Ia menegaskan bahwa tantangan demokrasi saat ini bukan hanya persoalan teknis penyelenggaraan pemilu, tetapi juga membangun kesadaran masyarakat agar tidak terjebak dalam praktik politik uang.

"Kita ingin membuka mindset masyarakat bahwa tidak semua bisa diselesaikan dengan uang. Uang bukanlah segala-galanya. Demokrasi harus dibangun atas kesadaran dan tanggung jawab sebagai warga negara," tegasnya.

Program Desa Adat Partisipatif merupakan implementasi Peraturan Bawaslu Nomor 2 Tahun 2023 tentang Pengawasan Partisipatif yang menempatkan desa adat sebagai mitra strategis dalam membangun budaya demokrasi yang sehat.

Anggota Bawaslu Provinsi Bali, Ketut Ariyani, menyampaikan apresiasi atas lahirnya Desa Adat Partisipatif di Klungkung. Menurutnya, sinergi antara Bawaslu dan desa adat menjadi langkah nyata dalam memperkuat demokrasi berbasis masyarakat.

"Semoga desa adat lainnya mengikuti langkah ini. Jangan menjadi masyarakat pragmatis, siapa yang memberi uang itu yang dipilih. Demokrasi tidak boleh dibayangi hoaks, isu SARA, politik uang, maupun ujaran kebencian. Desa adat juga jangan sampai terkooptasi oleh pihak-pihak yang melanggar aturan pemilu," pesannya.

Ketua Majelis Desa Adat Kabupaten Klungkung, Dewa Made Tirta, menjelaskan bahwa filosofi Tapak Dara dipilih karena memiliki makna keseimbangan dan keharmonisan yang sejalan dengan nilai-nilai demokrasi.

"Tapak Dara menjadi filosofi dasar Desa Adat Partisipatif. Nilai-nilai keseimbangan yang terkandung di dalamnya sangat relevan untuk membangun budaya demokrasi yang sehat dan berintegritas," ujarnya.

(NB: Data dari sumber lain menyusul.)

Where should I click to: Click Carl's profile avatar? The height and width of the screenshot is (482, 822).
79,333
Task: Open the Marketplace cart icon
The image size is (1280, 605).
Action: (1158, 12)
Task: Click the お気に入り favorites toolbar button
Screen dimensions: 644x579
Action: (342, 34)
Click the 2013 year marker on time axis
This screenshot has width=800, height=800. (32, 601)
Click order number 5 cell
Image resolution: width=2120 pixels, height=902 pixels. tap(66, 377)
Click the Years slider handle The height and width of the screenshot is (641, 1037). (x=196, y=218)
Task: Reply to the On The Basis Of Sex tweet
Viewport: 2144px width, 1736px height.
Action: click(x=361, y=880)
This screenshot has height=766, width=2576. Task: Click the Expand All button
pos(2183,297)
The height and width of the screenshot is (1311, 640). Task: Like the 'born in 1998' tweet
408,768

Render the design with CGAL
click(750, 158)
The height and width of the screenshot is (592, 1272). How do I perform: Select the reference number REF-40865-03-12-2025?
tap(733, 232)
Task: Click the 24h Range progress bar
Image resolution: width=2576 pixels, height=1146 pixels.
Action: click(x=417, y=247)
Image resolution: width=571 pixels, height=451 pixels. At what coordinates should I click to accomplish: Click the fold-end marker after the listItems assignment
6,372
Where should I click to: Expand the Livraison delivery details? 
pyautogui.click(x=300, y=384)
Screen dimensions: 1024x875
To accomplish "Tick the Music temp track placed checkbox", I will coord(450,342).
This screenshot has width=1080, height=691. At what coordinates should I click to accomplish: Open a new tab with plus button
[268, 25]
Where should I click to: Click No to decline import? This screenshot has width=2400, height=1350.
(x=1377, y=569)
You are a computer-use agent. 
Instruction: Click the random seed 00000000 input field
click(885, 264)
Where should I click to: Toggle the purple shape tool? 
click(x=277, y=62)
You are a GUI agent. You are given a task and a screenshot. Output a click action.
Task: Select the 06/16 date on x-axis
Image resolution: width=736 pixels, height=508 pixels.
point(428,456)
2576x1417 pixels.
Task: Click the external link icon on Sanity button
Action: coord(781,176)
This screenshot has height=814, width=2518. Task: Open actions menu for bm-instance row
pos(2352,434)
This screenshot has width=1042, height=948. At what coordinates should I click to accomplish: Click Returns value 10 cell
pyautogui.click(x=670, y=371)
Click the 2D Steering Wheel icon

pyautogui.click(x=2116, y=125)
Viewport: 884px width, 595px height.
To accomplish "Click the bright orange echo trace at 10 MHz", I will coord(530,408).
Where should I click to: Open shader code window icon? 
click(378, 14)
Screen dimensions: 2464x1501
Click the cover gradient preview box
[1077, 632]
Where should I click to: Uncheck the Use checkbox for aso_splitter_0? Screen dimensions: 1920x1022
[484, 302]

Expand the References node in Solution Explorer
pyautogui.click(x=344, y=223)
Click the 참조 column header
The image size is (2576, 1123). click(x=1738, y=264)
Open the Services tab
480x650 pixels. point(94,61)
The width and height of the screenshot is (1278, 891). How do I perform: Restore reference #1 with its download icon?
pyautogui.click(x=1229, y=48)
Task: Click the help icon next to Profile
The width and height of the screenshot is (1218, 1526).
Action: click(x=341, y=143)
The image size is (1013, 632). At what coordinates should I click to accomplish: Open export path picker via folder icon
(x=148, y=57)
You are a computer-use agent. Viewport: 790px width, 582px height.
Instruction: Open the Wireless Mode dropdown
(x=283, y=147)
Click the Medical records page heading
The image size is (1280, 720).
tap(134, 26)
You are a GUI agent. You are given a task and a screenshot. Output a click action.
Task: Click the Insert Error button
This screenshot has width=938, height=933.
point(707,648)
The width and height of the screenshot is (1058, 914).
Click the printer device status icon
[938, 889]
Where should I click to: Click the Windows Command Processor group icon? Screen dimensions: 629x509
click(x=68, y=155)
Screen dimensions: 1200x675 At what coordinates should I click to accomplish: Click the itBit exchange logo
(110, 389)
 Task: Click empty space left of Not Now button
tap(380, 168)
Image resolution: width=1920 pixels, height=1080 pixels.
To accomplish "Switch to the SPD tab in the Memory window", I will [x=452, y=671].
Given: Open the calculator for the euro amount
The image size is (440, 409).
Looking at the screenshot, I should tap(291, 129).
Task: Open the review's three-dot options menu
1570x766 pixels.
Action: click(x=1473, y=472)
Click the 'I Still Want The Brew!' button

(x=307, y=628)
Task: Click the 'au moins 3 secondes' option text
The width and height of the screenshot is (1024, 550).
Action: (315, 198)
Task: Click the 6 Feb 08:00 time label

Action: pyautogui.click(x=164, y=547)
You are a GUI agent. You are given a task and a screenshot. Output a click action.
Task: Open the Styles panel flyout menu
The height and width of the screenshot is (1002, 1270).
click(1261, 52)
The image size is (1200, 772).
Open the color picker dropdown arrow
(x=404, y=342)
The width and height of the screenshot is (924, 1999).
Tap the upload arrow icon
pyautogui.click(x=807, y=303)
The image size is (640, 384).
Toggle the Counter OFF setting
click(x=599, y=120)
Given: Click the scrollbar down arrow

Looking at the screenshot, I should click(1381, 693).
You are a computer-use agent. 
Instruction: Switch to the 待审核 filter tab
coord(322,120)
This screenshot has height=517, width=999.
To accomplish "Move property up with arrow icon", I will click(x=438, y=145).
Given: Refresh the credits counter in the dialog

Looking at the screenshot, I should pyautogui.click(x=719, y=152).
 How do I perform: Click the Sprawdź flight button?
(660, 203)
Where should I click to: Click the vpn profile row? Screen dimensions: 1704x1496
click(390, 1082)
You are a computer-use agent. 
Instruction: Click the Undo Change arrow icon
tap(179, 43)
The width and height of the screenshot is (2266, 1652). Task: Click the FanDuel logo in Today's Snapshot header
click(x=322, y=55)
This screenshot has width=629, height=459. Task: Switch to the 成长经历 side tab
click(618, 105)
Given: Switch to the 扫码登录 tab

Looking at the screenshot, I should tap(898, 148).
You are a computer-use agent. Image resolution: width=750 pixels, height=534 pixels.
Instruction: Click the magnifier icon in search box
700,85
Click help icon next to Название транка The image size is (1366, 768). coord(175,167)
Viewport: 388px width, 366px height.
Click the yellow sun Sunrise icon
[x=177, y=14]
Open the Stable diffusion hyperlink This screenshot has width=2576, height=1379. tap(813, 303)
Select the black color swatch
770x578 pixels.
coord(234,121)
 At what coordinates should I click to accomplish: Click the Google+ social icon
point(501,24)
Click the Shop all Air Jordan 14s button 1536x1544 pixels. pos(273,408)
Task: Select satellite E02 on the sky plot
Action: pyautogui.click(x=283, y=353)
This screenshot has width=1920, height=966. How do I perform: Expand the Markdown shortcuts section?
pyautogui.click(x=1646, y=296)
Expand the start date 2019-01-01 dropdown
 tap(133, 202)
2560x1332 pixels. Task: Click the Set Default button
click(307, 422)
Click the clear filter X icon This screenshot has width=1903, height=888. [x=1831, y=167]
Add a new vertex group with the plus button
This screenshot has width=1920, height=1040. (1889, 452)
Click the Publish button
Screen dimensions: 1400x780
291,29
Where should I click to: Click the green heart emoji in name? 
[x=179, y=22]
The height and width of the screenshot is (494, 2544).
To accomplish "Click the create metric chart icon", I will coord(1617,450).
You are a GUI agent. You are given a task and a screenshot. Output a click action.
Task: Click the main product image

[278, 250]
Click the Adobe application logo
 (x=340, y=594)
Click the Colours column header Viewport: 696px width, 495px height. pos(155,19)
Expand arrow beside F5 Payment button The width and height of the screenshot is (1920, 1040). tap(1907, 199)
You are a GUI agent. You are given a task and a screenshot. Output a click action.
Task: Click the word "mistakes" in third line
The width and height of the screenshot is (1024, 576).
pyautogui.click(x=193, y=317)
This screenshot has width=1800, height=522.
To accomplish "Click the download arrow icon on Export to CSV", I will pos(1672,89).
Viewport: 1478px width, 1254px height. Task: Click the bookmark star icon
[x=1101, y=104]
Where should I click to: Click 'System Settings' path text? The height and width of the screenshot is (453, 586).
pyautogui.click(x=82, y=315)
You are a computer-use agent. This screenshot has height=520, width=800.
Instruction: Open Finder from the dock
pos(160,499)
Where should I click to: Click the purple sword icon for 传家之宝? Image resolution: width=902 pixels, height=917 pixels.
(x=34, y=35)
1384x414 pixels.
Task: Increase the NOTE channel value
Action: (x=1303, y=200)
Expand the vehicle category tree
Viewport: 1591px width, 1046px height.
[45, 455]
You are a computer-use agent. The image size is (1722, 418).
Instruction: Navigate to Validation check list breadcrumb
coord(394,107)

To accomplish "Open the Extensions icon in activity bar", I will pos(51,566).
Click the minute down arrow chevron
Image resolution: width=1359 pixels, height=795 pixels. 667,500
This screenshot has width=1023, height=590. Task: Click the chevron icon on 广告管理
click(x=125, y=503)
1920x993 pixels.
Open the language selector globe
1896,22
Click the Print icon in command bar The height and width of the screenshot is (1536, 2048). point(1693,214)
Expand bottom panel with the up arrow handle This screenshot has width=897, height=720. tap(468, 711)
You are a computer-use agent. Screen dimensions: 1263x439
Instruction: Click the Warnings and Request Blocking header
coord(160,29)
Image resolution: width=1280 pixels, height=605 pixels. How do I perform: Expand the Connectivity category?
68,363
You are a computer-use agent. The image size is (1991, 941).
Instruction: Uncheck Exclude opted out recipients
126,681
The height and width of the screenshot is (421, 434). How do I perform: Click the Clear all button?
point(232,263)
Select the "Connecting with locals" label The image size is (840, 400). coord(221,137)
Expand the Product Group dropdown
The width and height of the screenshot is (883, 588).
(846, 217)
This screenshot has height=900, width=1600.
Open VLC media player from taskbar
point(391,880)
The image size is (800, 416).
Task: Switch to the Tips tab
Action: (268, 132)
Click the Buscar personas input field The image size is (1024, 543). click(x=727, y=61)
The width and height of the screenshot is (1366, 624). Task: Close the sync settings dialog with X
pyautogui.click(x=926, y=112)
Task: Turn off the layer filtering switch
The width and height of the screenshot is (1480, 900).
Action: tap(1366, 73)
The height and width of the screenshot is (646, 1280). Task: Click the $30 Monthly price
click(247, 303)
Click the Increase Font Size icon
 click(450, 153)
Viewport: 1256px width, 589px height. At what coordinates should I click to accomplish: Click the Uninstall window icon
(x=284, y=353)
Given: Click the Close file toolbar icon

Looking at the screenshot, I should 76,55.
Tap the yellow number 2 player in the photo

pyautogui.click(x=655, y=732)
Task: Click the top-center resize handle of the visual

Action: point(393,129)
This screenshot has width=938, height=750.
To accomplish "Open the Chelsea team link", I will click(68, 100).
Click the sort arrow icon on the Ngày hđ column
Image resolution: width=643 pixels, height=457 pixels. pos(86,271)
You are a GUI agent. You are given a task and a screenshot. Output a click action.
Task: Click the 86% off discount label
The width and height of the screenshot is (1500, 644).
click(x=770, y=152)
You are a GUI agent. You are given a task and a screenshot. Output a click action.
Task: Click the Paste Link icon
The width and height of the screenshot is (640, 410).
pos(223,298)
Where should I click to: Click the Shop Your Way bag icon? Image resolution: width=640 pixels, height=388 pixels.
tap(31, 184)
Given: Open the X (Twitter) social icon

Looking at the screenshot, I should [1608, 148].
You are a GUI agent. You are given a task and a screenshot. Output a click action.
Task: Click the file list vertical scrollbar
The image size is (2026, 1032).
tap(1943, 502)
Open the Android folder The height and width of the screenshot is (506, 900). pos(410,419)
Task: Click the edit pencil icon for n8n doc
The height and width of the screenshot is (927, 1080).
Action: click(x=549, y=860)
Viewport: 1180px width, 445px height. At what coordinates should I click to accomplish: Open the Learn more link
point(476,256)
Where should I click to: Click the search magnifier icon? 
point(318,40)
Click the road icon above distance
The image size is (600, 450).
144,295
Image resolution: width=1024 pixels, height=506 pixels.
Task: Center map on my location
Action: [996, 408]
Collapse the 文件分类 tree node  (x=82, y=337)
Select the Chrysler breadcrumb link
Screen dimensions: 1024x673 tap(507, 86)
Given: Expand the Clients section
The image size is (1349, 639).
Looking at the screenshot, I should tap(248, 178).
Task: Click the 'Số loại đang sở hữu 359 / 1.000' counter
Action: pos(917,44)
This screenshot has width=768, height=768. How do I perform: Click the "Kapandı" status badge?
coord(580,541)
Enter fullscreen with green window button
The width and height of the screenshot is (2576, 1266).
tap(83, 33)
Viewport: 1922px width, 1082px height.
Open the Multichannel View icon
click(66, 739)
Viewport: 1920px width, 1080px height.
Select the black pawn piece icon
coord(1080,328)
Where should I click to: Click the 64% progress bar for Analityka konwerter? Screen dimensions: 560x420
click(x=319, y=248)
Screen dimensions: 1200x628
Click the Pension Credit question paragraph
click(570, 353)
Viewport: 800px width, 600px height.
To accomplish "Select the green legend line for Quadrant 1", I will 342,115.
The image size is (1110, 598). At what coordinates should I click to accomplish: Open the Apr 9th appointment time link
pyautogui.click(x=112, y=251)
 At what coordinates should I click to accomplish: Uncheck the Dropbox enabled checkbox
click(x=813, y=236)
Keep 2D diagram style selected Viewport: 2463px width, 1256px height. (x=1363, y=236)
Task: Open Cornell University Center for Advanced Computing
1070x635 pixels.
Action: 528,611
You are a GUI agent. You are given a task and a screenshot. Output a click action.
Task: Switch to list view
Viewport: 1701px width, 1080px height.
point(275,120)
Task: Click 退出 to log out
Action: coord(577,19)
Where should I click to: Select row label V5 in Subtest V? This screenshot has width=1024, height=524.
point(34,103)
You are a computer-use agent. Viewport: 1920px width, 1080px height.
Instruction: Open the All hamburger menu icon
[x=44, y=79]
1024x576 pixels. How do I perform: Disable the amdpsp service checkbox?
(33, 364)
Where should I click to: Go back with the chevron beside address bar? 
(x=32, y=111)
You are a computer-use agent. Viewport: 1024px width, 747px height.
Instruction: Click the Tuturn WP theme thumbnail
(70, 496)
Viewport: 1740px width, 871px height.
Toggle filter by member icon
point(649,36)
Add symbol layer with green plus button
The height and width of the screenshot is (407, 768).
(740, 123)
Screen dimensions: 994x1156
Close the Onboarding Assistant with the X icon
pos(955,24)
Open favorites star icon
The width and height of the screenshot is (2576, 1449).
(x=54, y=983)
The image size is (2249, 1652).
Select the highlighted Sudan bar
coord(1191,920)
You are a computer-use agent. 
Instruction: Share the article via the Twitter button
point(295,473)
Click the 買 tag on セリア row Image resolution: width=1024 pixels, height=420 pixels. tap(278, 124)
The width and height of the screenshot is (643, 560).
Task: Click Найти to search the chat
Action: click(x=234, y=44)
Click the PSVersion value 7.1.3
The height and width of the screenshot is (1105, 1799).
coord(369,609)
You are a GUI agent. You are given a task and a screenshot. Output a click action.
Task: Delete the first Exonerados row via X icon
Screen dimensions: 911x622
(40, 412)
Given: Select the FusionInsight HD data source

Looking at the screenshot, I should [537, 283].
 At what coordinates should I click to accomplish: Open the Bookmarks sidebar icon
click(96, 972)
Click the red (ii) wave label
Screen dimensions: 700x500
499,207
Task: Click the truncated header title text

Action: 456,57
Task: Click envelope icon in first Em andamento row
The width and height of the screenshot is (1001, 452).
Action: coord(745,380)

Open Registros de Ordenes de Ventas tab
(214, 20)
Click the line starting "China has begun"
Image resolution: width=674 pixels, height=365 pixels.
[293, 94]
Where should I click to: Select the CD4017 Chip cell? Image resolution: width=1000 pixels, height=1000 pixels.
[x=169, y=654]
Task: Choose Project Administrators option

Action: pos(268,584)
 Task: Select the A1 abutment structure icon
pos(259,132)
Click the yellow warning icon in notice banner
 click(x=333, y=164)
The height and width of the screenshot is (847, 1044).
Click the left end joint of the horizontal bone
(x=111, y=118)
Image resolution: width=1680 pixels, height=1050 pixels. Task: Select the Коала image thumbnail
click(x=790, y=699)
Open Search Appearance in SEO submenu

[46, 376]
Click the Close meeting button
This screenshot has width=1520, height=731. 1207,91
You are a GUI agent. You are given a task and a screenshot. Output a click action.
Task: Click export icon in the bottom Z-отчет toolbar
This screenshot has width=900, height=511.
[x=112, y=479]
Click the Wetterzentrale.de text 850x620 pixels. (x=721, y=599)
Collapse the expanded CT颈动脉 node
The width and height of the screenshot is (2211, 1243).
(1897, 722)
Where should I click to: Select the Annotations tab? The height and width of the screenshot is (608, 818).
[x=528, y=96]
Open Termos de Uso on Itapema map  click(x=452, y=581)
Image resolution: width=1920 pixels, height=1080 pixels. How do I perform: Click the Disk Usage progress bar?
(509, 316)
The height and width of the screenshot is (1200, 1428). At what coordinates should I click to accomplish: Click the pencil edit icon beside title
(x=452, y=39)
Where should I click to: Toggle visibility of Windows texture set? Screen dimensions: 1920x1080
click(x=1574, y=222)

Ia menjelaskan Tapak Dara merupakan simbol suci berwarna putih yang melambangkan kebersihan dan kejujuran. Filosofi tersebut kemudian diterjemahkan menjadi akronim Tatanan Pelaksanaan Kepemiluan yang Demokratis, Aktual, Rekonstruktif, dan Akuntabel.

Menurutnya, Kabupaten Klungkung memiliki 125 desa adat yang seluruhnya telah ia kunjungi. Desa Adat Tihingan dipilih karena masyarakatnya dikenal disiplin, tertib waktu, taat hukum, serta konsisten menjalankan adat istiadat.

"Tapak Dara tidak menukik pada satu sudut, melainkan menjaga keseimbangan ke segala arah. Nilai inilah yang ingin kita tanamkan dalam kehidupan demokrasi masyarakat adat," jelasnya.

Bendesa Adat Tihingan, I Gede Pandiyasa, menyatakan kesiapan seluruh krama adat mendukung program tersebut. Menurutnya, semangat gotong royong yang dimiliki masyarakat menjadi modal penting dalam membangun pengawasan partisipatif.

"Dengan adanya program ini, tentu akan lebih mudah dalam mengedukasi masyarakat. Krama adat Tihingan memiliki semangat gotong royong yang kuat dan siap berpartisipasi menjaga demokrasi," ujarnya.

Pandiyasa berharap program Desa Adat Partisipatif memiliki arah dan tahapan yang jelas sehingga mampu melahirkan masyarakat yang cerdas, kritis, dan berintegritas. Ia juga mengapresiasi kepercayaan yang diberikan kepada Desa Adat Tihingan sebagai percontohan serta berharap program serupa dapat diterapkan di desa adat lainnya.

Desa Tihingan sendiri menaungi tiga desa adat, yakni Pau, Tihingan, dan Penasan. Khusus Desa Adat Tihingan terdiri atas Banjar Adat Kanginan dan Banjar Adat Kauhan. Sekitar 90 persen krama setempat berprofesi sebagai perajin gamelan Bali yang hasil karyanya telah dikenal hingga mancanegara.

Sebagai puncak kegiatan, Bendesa Adat Tihingan memimpin pembacaan Deklarasi Desa Adat Partisipatif yang diikuti seluruh krama adat sebagai bentuk komitmen bersama menjaga demokrasi yang jujur, adil, dan berintegritas.

Melalui kolaborasi antara Bawaslu, Majelis Desa Adat, pemerintah desa, dan masyarakat adat, Desa Adat Tihingan diharapkan menjadi model pengawasan partisipatif berbasis budaya yang dapat direplikasi di seluruh desa adat di Kabupaten Klungkung, sekaligus memperkuat fondasi demokrasi menuju Pemilu 2029.